:: About this task ::
Write the data out in full and word for word. Do not include images.

:: Stored items ::
==========

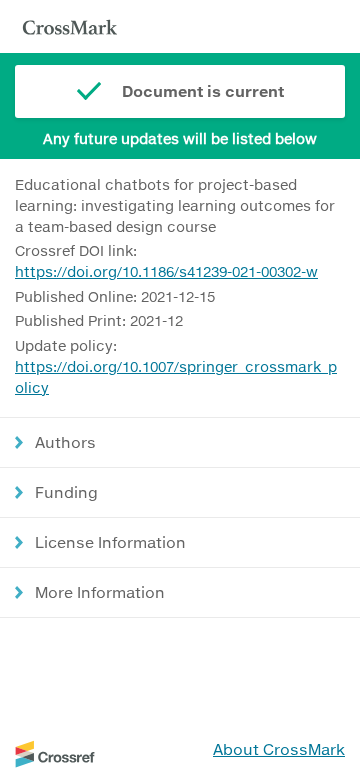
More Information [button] (100, 592)
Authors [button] (65, 442)
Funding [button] (66, 492)
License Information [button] (110, 542)
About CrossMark (279, 749)
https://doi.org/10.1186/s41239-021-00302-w (166, 271)
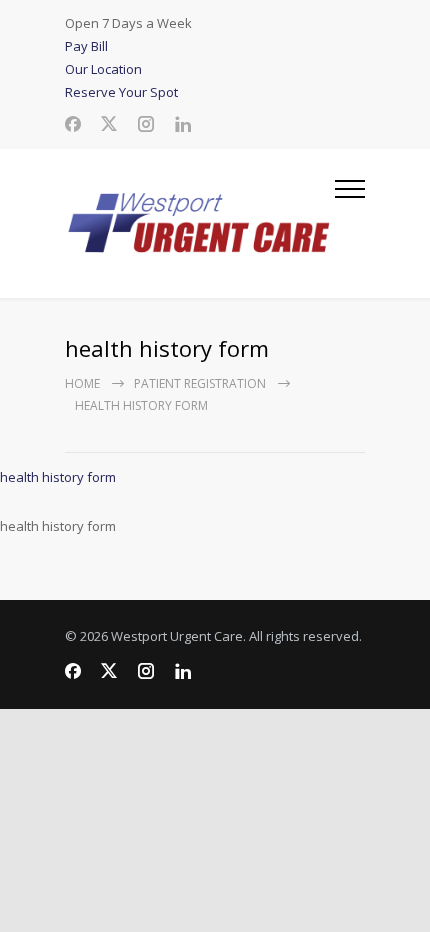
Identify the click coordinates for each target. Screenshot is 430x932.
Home (82, 383)
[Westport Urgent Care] (200, 223)
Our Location (103, 69)
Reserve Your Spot (121, 92)
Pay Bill (86, 46)
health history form (58, 477)
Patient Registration (200, 383)
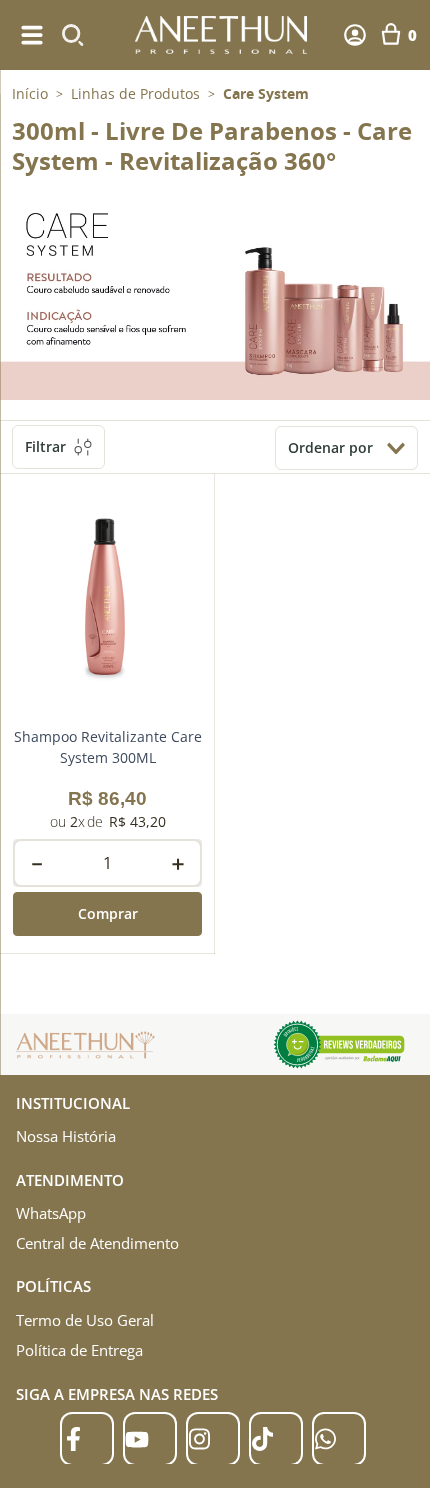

==========

:: Result of the task ::
More Information [button] (100, 592)
Authors [button] (65, 442)
Funding [button] (66, 492)
License Information [button] (110, 542)
About CrossMark (279, 749)
https://doi.org/10.1186/s41239-021-00302-w (166, 271)
Identify the click coordinates for each target. Screenshot is 430x932.
Home (82, 383)
[Westport Urgent Care] (200, 223)
Our Location (103, 69)
Reserve Your Spot (121, 92)
Pay Bill (86, 46)
health history form (58, 477)
Patient Registration (200, 383)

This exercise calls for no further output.